Diagnosis of depression in a person with Alzheimer’s is best done through an evaluation by a medical professional. The side effects of some medications can produce symptoms similar to depression and a doctor needs to “decode” those signs and determine the best treatments.

For a drug-­free option, support groups can be very helpful, particularly for those in the early stages of Alzheimer’s. Group therapy can be a great option for those who prefer to take an active role in helping themselves. Counseling is another option for seniors who may not be comfortable in groups.

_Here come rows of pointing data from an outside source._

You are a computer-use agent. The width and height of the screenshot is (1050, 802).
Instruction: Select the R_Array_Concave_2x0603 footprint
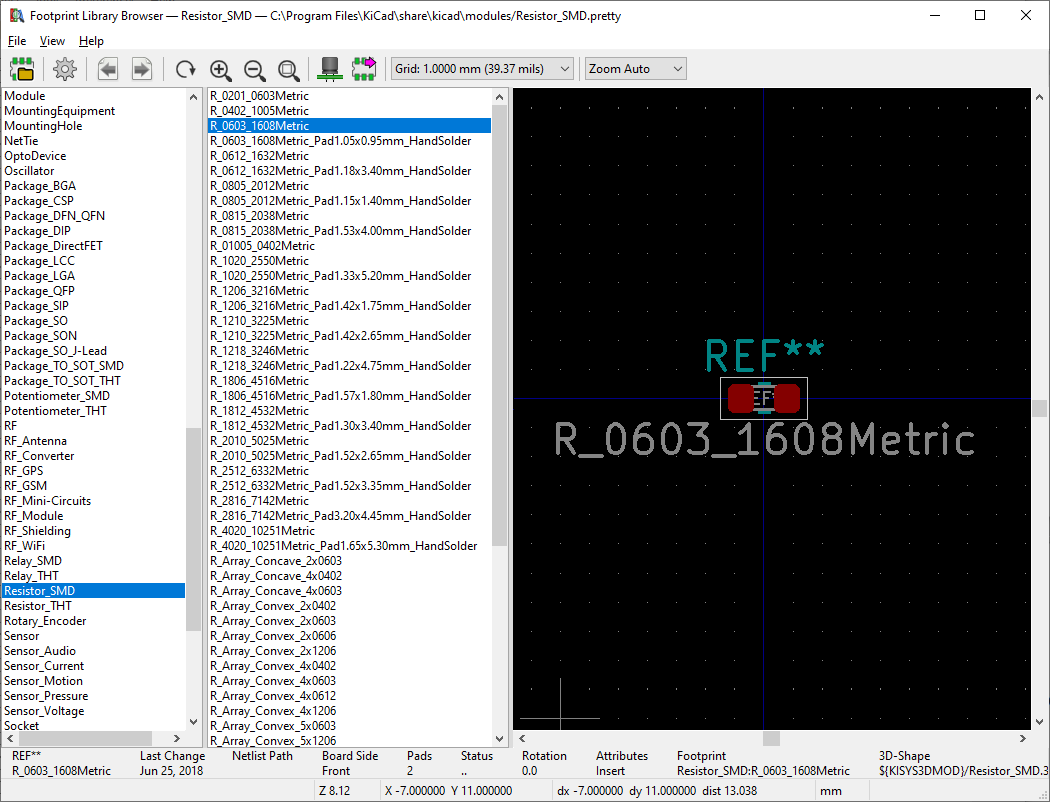pyautogui.click(x=276, y=560)
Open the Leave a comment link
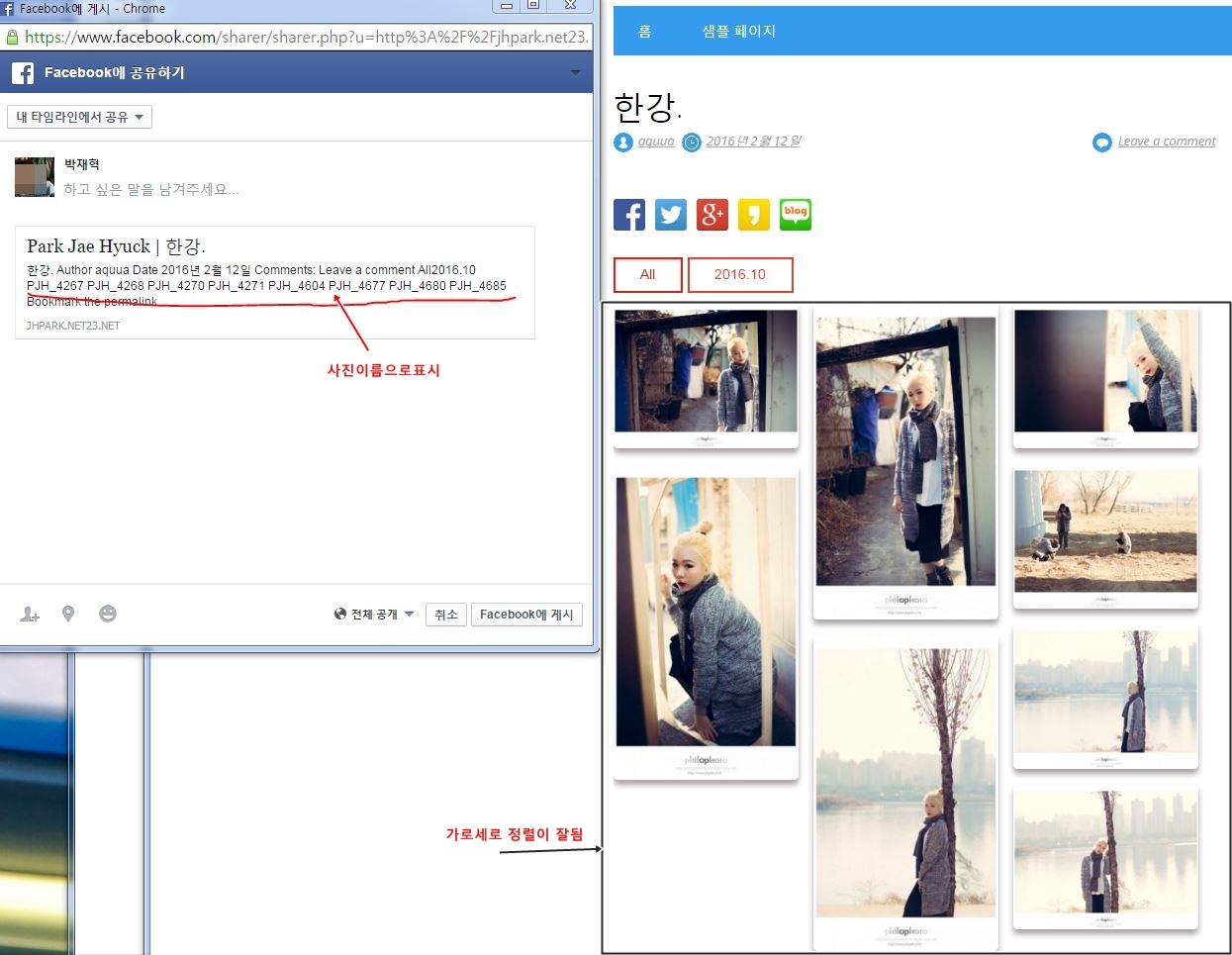The height and width of the screenshot is (955, 1232). [1166, 142]
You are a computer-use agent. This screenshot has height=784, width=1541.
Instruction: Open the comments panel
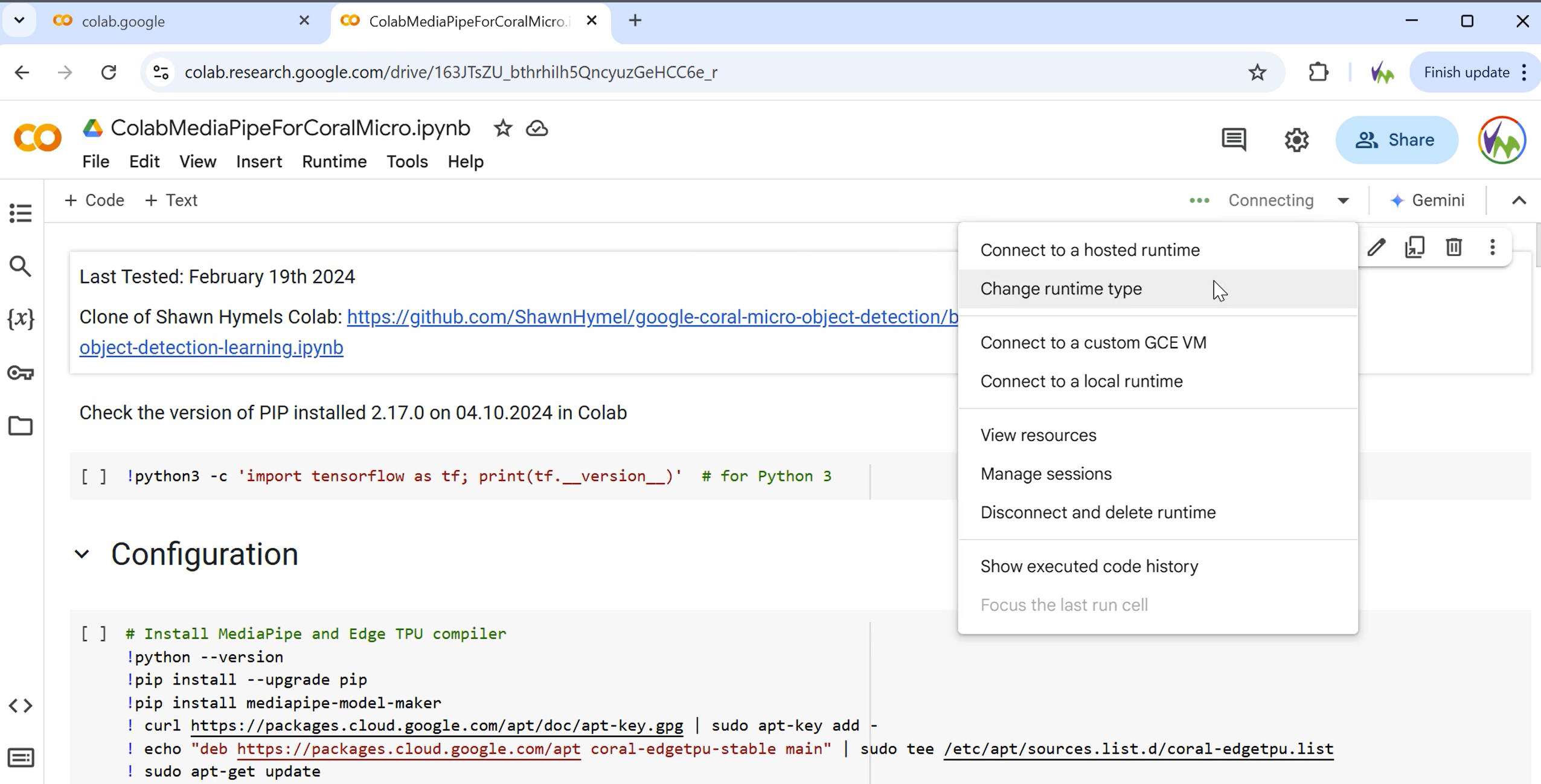pyautogui.click(x=1234, y=139)
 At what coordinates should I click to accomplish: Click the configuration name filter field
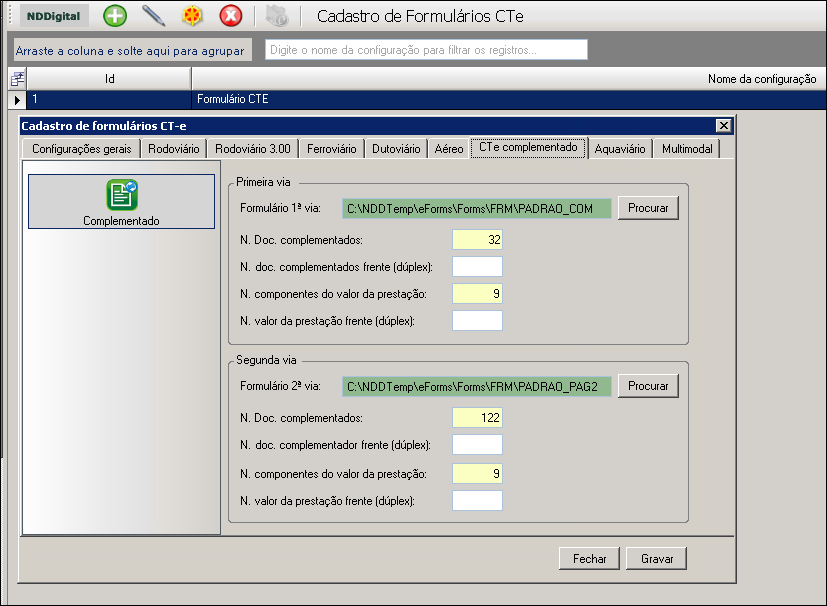426,50
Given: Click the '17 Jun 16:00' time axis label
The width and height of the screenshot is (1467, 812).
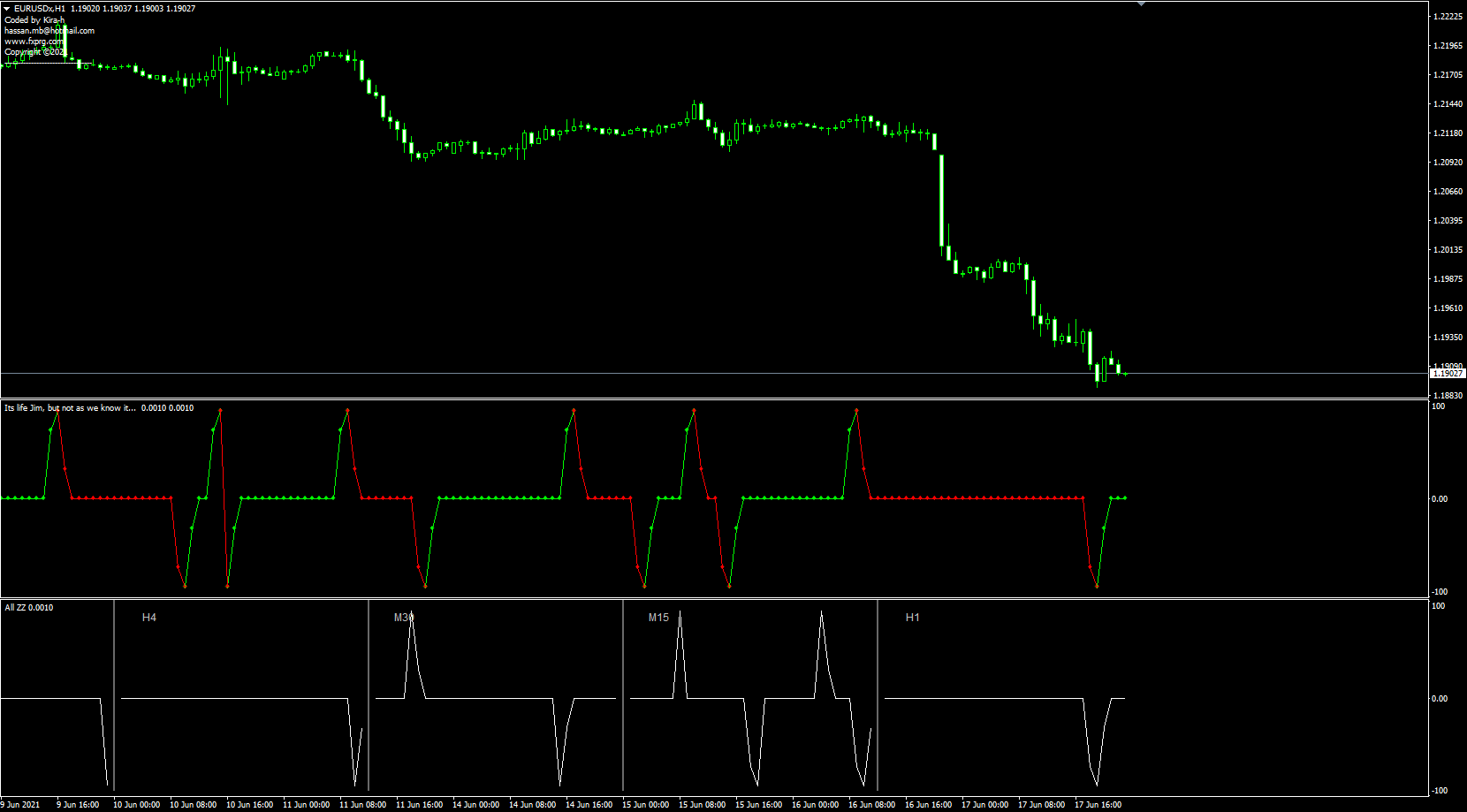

Caregivers and loved ones can also help to improve the life of someone who is suffering from Alzheimer’s.

  • Ensuring a predictable daily routine is a good first step. Alzheimer’s removes understanding of variables, and the same tasks completed at the same time in the same way is reassuring to the patient.
  • Identifying the most ideal time of day for different tasks is paramount to success in carrying them out. For example, bathing and other daily activities that may be challenging should be done when the patient is most rested and calm.
  • A list of activities, people, or places that the person with Alzheimer’s enjoys should be kept handy. These can be scheduled frequently in order to keep joy in the life of a senior.
  • Regular exercise is a must as well. The morning is the best time for this, when the patient has the most energy, and probably the most ability to move.
  • Whether depression affects a senior with Alzheimer’s, their spouse or family member caregivers, there is help and support available. No one should go it alone, especially with the complex and progressive manner of Alzheimer’s Disease. Only with help can caregivers provide care over the long term and avoid suffering adverse health consequences as a result.